More efficient group_by/4 for SWI-Prolog?

Just noticed that group_by/4 calculates variables and then
delegates to bagof/3. But the later predicate calculates also
varables, so I suspect quite an overhead:

/* SWI-Prolog 9.3.19 */
group_by(By, Template, Goal, Bag) :-
    ordered_term_variables(Goal, GVars),
    ordered_term_variables(By+Template, UVars),
    ord_subtract(GVars, UVars, ExVars),
    bagof(Template, ExVars^Goal, Bag).

I went with another soluton. First I provided a variant of aggregate/3
by the name aggregate_by/4 where one can offload the internal
term_variables/2 calculation. Then use this bootstrapping:

/* Dogelog Player 1.3.0 */
group_by(Witness, Template, Goal, List) :-
   aggregate_by(Witness, bag(Template), Goal, List).

Here is some testing:

/* SWI-Prolog 9.3.19 */
?- length(_H,4000), time((between(1,2000,_), 
        group_by(X,Y,(nonvar(_H),between(1,10,Y),between(1,10,X)),L), 
        fail; true)).
% 1,153,998 inferences, 0.562 CPU in 0.568 seconds (99% CPU, 2051552 Lips)
true.
?- length(_H,8000), time((between(1,2000,_), 
        group_by(X,Y,(nonvar(_H),between(1,10,Y),between(1,10,X)),L), 
        fail; true)).
% 1,153,998 inferences, 1.047 CPU in 1.060 seconds (99% CPU, 1102326 Lips)
true.

/* Dogelog Player 1.3.0 */
?- length(_H,4000), time((between(1,2000,_), 
        group_by(X,Y,(nonvar(_H),between(1,10,Y),between(1,10,X)),L), 
        fail; true)).
% Zeit 399 ms, GC 0 ms, Lips 16987636, Uhr 10.02.2025 10:49
true.
?- length(_H,8000), time((between(1,2000,_), 
        group_by(X,Y,(nonvar(_H),between(1,10,Y),between(1,10,X)),L), 
        fail; true)).
% Zeit 400 ms, GC 1 ms, Lips 16945167, Uhr 10.02.2025 10:50
true.

The old version suffers from some term_variables/2 dependency
whereas the new version is totally immune on the size of the
given goal, since any internal term_variables/2 has been offloaded.
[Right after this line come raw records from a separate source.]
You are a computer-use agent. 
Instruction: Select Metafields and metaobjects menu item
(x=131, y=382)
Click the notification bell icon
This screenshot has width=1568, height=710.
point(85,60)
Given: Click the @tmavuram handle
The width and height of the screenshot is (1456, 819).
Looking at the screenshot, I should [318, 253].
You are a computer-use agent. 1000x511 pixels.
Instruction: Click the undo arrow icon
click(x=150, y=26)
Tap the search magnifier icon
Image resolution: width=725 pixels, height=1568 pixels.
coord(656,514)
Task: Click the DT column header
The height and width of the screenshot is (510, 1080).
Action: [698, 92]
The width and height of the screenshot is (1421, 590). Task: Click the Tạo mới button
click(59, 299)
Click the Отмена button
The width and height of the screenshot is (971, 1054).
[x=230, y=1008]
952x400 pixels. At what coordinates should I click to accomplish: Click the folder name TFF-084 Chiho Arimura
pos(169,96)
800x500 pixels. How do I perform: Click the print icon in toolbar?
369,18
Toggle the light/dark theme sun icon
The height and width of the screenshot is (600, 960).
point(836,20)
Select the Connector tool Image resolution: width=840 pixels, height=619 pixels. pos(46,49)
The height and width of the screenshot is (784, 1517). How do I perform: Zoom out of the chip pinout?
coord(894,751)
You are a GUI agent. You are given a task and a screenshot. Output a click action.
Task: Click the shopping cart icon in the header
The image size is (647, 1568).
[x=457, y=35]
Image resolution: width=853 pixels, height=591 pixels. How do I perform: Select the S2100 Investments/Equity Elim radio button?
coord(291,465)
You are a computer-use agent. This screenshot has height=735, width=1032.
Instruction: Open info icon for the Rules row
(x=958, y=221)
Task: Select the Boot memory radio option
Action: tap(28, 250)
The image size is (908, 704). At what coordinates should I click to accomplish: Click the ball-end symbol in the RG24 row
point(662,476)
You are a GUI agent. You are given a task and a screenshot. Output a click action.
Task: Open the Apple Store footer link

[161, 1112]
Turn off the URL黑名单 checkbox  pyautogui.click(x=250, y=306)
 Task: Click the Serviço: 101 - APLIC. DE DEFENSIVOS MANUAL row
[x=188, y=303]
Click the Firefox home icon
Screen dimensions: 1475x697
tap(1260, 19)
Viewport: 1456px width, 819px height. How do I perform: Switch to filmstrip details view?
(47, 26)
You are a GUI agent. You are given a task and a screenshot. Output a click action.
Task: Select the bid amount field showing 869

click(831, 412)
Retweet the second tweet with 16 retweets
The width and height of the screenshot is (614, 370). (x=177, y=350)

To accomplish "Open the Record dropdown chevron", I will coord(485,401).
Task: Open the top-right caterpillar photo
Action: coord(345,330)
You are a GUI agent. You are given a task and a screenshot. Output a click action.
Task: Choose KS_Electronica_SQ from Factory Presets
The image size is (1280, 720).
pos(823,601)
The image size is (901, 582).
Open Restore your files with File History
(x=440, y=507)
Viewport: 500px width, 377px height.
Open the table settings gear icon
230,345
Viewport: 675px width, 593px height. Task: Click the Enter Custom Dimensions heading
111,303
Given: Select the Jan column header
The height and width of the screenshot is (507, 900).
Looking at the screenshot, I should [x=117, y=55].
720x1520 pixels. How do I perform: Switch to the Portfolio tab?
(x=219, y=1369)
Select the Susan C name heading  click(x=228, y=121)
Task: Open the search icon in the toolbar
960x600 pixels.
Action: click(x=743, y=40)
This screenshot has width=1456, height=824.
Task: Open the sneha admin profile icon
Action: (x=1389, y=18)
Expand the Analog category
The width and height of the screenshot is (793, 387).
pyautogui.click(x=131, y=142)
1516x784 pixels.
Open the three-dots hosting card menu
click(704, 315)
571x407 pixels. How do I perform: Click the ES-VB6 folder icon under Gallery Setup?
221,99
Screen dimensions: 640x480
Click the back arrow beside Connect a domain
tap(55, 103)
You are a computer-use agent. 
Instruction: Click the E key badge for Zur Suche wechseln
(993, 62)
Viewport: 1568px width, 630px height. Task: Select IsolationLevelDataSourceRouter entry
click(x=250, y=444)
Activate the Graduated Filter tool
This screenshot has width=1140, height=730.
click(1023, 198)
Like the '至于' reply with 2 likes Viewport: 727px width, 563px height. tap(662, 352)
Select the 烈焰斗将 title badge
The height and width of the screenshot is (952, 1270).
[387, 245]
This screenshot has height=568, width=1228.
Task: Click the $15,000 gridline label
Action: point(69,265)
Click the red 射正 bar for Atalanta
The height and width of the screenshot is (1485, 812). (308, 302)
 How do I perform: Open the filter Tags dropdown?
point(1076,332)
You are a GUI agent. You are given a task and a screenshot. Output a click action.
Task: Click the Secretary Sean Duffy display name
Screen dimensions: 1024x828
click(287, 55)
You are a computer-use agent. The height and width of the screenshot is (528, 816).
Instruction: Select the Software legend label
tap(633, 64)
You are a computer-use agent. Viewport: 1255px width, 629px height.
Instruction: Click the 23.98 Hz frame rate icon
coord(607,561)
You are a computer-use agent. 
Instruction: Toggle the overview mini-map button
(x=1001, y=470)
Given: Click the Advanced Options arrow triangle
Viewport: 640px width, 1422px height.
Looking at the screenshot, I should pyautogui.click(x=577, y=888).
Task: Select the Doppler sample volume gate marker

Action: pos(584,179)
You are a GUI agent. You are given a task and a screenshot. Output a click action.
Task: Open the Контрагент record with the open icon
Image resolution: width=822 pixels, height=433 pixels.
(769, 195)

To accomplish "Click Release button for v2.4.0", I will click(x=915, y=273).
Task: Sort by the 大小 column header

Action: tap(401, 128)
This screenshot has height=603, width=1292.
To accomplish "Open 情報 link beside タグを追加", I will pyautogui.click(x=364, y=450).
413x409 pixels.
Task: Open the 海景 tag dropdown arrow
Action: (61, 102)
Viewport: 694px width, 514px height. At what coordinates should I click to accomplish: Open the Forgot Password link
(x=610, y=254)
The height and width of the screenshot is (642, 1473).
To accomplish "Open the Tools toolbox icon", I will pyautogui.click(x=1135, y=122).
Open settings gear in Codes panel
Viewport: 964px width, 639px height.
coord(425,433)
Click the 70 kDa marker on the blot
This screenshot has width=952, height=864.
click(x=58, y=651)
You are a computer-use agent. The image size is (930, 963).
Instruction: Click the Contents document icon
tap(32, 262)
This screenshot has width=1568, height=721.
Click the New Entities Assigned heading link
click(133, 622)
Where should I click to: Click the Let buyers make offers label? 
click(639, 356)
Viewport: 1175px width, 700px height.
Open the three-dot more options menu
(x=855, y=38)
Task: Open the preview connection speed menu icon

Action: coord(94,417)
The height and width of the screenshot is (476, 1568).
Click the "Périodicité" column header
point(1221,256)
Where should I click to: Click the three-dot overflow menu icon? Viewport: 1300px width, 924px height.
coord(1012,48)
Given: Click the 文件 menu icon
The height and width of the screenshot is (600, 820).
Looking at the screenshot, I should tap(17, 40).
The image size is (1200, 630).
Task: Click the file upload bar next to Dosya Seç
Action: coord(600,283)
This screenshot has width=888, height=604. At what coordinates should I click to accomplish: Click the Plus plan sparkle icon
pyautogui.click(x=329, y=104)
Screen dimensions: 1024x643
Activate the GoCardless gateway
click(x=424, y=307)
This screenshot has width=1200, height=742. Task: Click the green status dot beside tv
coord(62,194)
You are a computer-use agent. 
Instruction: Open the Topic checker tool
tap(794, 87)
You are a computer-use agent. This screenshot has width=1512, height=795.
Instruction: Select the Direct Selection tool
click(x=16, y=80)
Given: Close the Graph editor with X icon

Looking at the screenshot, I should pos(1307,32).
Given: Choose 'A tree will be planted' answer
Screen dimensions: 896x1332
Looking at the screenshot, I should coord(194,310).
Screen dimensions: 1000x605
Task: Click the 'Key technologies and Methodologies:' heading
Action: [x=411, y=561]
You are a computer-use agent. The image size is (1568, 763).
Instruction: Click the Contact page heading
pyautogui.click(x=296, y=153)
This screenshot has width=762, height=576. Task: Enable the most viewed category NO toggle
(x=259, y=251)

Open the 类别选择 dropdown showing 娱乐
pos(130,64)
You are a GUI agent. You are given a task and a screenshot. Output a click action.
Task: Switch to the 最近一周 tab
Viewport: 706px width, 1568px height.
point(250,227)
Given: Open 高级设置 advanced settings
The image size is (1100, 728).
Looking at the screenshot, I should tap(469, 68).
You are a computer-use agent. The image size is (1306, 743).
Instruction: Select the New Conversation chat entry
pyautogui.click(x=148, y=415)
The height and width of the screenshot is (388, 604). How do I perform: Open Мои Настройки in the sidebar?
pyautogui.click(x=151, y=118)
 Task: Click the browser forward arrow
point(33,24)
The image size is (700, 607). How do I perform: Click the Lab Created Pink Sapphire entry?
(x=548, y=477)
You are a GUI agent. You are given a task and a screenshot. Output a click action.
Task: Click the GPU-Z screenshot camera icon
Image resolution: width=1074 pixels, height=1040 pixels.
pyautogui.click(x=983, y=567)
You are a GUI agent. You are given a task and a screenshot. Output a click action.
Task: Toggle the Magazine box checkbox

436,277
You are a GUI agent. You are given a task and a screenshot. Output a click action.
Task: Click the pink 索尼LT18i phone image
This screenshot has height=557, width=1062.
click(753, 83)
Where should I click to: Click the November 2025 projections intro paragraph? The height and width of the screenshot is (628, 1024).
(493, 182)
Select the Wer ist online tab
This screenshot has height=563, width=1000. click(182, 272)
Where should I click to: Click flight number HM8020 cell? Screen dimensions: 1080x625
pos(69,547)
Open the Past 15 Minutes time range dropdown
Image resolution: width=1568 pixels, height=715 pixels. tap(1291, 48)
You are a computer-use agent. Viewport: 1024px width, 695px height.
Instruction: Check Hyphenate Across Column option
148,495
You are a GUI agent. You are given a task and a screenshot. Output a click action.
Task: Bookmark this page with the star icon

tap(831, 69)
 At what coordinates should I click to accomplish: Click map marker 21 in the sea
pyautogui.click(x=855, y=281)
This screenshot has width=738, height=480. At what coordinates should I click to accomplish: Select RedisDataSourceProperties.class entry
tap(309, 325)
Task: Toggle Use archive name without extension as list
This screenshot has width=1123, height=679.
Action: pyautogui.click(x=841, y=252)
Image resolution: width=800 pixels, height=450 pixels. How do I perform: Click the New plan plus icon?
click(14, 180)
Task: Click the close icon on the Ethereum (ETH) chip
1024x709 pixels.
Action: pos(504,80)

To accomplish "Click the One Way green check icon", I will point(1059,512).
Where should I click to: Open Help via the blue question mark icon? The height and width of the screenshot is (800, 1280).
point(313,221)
I couldn’t name aggregate_by/4 as aggregate/4, since the later
already exists in SWI-Prolog and SICStus Prolog and has a different
semantics, it is not the analog of distinct/2, where one can specify Witnesses.

I was exploring group_by/4 respectively a new aggregate_by/4 for
some machine learning statistics. But the slowdown is not that
aggravated if the extra parameter _H is ground. The cost is smaller

factor then. So I had a change of mind in favor of more declarative
aggregate/3. Too much new predicates isn’t healthy so I dismissed
the idea of supporting distinct/2, group_by/4 and a new aggregate_by/4.

But somehow I fell in love with the idea of a new firstof/2 predicate,
instead of distinct/2, it could be bootstrapped as follows:

firstof(X, Q) :-
   bagof(X, Q, L),
   L = [X|_].

Except it can be implemented like distinct/2 more eagerly
fitting to some other predicates from the library(sequence):

p(1,a).
p(1,b).
p(2,c).
p(2,d).
p(2,e).

?- firstof(Y,p(X,Y)).
Y = a, X = 1;
Y = c, X = 2;
fail.

You are slowly moving in the general direction of SQL window functions. The syntax in SQL is absurd but the features are useful.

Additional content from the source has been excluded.